従来の『鳥取ゴールド』は当然ながら “牛骨ラーメンの基本の型” を再現したものである。
そこへきて『鳥取ゴールド 赤』(3月10日発売)は「チリパウダー&ハバネロを使用したスパイシーな牛骨ラーメン」とのこと。何十年も牛骨ラーメンを食べてきたが、そんな牛骨ラーメンを見たことは一度もない。なんなら牛骨ラーメンは「日本イチ辛さと無縁のラーメン」と呼んでも過言じゃないほど優しい味がウリだ。
むろん「牛骨ラーメン界隈に新風を巻き起こそう」という熱意は評価できる。しかしながら何度も言うように、東京都民のほとんどは牛骨ラーメンそのものを知らないのだ。
この『赤』を牛骨ラーメンだと思われたら俺……納得いかねぇよォ!!!
・鳥取県民、集結する
とはいえ、私の意見が県民の総意みたいな感じになったらもっと困るので、鳥取出身の友人・N田とJ子の見解も聞いてみることにした。ちなみに『鳥取ゴールド 赤』は近所のローソンでも見かけた。謎の大売り出し中である。
N田「うわ、なんだこれ!? このビジュアルで『牛骨ラーメンだ』って気づくのは鳥取県民でも絶対に無理」
J子「これを見た東京の人は『鳥取にはこういう赤いラーメンがあるんだ』って思っちゃうよね。だって商品名に “鳥取” って入っとるもんな。鳥取には無い食べ物なのに……なんかモヤモヤするなぁ」
ホッ。幸い友人たちは私と同じ想いを抱いてくれたようである。『鳥取ゴールド 赤』はオリジナル鳥取ゴールドと同じノンフライ麺に、真っ赤な液体スープと異国臭漂うスパイスを投入すれば完成。

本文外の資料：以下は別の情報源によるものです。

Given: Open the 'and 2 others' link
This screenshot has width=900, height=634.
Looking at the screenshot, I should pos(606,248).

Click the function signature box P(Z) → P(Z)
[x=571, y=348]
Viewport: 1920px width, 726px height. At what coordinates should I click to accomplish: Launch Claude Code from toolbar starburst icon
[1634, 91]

これで「牛骨ラーメン」と当てられる鳥取県民ゼロ人説。
・鳥取県民、困る
で、味はというと……
けっこう辛い。でも「チリパウダーとハバネロ」と聞いてデスソース系の辛さを想像していたら、思いのほか深みのある辛さである。そして、これは牛骨ラーメンを知る者にしか分からないことであるが、辛さの奥底には確かに牛骨ラーメンが “いる”。
「牛骨ラーメンをカップ麺化したものの亜種」という最低限のラインはクリアしていること、鳥取出身者としてご報告申し上げます。

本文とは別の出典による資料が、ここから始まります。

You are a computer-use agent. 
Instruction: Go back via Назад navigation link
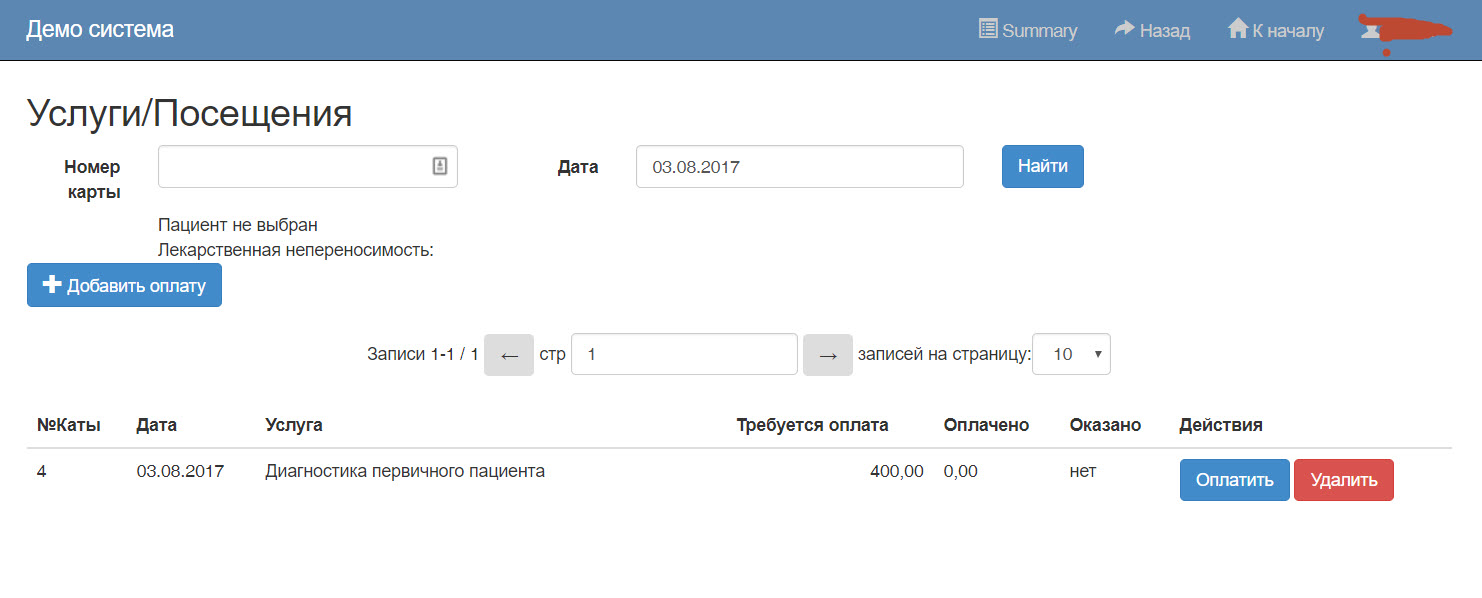tap(1164, 31)
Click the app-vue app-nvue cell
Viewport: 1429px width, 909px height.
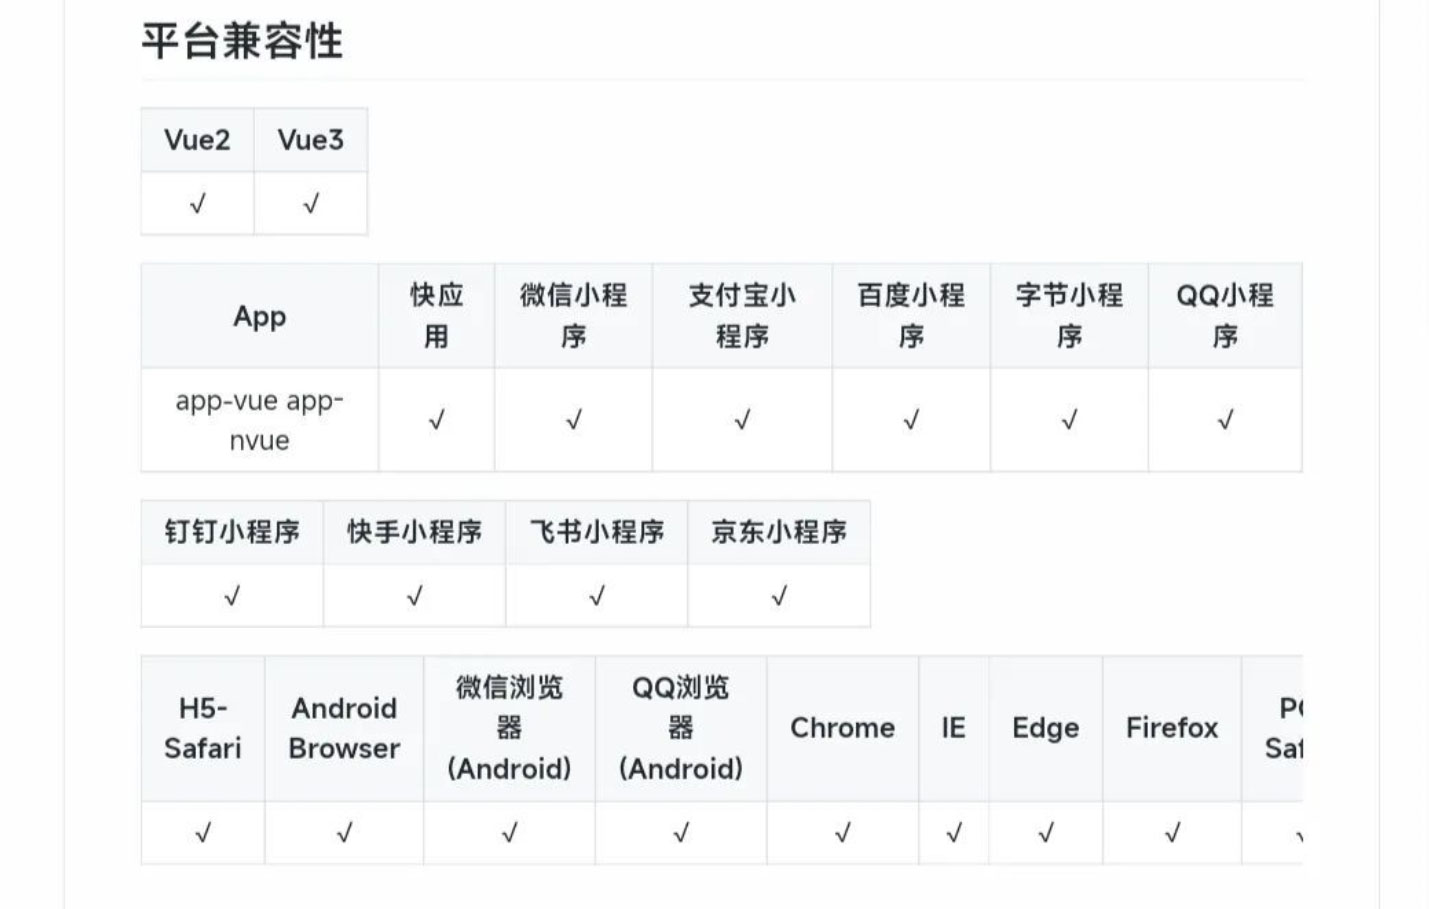pos(260,420)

N田「ケバブ屋みたいな匂いがする。俺らの知る牛骨ラーメンとは全く違うんだけど……う〜ん……あ〜、でも、目をつぶってちゃんと味わうと、たしかに牛骨感がある。鳥取で売るぶんには面白いんじゃないかな?」
J子「私には牛骨ラーメンの気配は全く分からない。けど牛骨とか関係なく、普通においしいラーメンだと思う。また食べたい」
カップ麺としては意外にもなかなか美味だった『鳥取ゴールド 赤』。「鳥取」「牛骨ラーメン」という看板を背負っているから「ちょっと待てぃ!」となるのであって、鳥取出身者一同、クオリティの部分に一切の文句はない。
つまり何が言いたいのかというと「できれば『赤』より先に『普通の鳥取ゴールド』を知ってほしかった」ってこと。なお都内のコンビニを10軒ほどパトロールした結果、3月19日現在『鳥取ゴールド 赤』の扱いがある店舗は約4割といったところだった。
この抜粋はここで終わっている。